Out of the UK, a Bold Pay Prescription for a Post-Trump America

A demonstrator holds a "Tax the Rich" sign during a protest in New York on June 27, 2020. (Photo: Erik McGregor/LightRocket via Getty Images)

Out of the UK, a Bold Pay Prescription for a Post-Trump America

Two British think tanks are calling for a cap on the compensation that goes to corporate chiefs.

On November 9, 1932, the day after Election Day, progressively minded Americans woke up feeling a sense of relief -- and a sense they might finally have an opportunity to forge real social change. At that moment, in the depth of the Great Depression, progressives could sense a new beginning.

Franklin D. Roosevelt, the new president that election would send to the White House, would soon bring some immediate relief from the callous approach to massive deprivation that the previous Hoover administration had so often displayed. FDR's "First 100 Days" in 1933 would see a torrent of moves to arrest the economy's frighteningly downward spiral.

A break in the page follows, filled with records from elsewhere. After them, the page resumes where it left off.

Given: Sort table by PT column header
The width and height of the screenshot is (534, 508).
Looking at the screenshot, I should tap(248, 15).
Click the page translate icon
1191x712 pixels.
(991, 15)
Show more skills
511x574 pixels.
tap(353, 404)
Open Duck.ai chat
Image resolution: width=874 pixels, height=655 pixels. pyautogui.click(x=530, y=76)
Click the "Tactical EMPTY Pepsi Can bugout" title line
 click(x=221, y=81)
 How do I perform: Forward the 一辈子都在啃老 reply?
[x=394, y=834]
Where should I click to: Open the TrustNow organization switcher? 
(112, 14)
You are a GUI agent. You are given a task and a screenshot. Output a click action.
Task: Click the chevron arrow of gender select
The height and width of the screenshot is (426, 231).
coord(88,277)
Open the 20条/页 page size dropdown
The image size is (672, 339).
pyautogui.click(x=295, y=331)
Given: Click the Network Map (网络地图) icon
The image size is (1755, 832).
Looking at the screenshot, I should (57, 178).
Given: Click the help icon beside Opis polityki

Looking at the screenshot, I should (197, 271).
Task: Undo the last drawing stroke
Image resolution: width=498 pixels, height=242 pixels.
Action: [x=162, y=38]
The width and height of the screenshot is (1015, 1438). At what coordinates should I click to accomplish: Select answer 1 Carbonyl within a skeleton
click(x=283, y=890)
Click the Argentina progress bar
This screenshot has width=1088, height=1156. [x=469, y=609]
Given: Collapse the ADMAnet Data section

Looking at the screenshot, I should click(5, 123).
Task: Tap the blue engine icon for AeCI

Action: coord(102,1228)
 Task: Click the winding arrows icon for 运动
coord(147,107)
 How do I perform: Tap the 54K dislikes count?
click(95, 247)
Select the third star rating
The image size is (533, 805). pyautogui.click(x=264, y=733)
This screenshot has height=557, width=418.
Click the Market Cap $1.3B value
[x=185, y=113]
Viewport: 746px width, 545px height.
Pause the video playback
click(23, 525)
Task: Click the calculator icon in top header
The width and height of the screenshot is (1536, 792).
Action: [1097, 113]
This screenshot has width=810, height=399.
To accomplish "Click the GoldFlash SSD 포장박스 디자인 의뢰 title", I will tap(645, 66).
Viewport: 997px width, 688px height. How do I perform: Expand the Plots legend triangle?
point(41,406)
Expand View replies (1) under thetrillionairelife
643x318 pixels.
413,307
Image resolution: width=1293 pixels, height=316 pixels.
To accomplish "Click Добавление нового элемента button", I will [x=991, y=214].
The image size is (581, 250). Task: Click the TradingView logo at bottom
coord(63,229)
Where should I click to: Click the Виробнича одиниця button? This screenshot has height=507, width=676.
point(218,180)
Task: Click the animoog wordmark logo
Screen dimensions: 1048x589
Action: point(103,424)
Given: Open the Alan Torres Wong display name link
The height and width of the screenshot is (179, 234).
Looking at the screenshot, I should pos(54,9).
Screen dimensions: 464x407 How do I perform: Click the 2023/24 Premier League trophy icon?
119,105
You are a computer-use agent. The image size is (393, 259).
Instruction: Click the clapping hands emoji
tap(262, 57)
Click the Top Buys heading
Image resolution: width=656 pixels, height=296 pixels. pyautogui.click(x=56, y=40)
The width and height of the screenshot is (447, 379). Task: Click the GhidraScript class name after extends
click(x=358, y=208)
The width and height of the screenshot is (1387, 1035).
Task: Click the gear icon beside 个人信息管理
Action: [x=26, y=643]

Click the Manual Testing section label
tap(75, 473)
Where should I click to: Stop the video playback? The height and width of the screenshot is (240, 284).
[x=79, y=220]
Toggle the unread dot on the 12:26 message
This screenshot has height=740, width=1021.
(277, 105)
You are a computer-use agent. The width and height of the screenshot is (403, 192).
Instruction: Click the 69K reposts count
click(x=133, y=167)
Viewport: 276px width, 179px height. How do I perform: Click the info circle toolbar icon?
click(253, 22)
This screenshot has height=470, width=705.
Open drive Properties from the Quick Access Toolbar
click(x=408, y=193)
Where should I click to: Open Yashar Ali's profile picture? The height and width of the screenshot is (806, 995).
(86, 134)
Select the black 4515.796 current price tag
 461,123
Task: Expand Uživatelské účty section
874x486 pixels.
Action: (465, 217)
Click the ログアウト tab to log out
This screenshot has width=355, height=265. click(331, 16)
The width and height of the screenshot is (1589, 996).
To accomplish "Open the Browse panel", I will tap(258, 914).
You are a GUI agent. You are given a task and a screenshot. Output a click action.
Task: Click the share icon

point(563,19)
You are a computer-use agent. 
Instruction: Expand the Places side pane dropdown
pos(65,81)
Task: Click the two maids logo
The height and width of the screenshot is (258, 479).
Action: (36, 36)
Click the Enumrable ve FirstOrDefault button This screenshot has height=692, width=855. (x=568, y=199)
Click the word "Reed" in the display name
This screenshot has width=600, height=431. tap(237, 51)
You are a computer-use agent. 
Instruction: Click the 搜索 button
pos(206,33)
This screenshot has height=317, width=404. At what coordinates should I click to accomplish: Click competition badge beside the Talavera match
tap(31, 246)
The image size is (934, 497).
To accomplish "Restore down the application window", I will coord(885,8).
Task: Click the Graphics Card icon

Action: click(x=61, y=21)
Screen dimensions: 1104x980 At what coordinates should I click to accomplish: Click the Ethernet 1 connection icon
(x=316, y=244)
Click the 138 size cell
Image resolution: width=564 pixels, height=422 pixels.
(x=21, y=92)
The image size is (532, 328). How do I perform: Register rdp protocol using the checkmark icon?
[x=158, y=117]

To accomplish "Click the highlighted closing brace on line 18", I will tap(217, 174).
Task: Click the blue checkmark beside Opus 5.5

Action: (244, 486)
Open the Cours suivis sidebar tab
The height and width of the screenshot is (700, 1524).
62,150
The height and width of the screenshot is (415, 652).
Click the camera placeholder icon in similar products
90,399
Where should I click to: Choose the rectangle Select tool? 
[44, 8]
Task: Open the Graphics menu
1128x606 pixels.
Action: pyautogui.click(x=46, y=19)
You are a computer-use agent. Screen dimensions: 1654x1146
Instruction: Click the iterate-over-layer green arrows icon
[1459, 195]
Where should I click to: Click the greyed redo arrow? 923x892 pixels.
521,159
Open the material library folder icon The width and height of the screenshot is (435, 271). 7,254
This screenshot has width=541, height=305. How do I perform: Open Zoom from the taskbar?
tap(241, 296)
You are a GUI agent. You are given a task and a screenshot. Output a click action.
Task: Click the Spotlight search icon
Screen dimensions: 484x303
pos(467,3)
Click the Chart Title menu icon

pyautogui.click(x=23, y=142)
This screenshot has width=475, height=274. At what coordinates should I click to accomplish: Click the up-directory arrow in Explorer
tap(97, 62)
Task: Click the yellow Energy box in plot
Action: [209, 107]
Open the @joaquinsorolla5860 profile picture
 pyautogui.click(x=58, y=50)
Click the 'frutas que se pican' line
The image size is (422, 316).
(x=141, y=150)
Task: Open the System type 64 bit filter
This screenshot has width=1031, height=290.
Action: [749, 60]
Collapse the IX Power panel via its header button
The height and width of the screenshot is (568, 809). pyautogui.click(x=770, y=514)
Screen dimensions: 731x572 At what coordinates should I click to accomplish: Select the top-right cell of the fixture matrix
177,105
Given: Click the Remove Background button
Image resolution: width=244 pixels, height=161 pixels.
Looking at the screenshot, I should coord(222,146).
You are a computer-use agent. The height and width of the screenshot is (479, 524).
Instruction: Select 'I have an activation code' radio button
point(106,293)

But what we know today as the "New Deal" -- Social Security, labor rights, and so much more -- would only start taking shape two years later, after massive mobilizations of workers, seniors, and the unemployed recast the popular sense of what government could and should do.

"Top UK corporate execs currently average 126 times the pay of average British workers, a gap substantially wider than the corporate pay divide in the rest of Europe but far lower than Corporate America's astounding gap."

If Joe Biden emerges as the winner on our upcoming Election Day, his new administration -- like FDR's -- will need to quickly focus on providing some badly needed immediate relief, from pandemic this time and not just economic collapse. But then what? How can we take advantage of the opportunity for real social change that a Biden victory would put on the table? What sort of fundamental change should Americans be mobilizing to achieve?

We now have one bold and daring new suggestion from our British cousins.

Earlier this month, two leading UK research groups -- Autonomy, a think tank that focuses on the future of work and economic planning and the High Pay Centre, a nonprofit that highlights excessive British corporate executive pay -- jointly called for a "maximum wage" throughout the British economy.

Corporate executive salaries, the two progressive centers advise in a new joint report, "should be capped to raise wages for lower-paid workers and to help save jobs."

"With the UK economy likely to be much smaller than previously envisaged for the foreseeable future," explains the High Pay Centre's Luke Hildyard, "we urgently need to think about sharing the wealth we do have more evenly."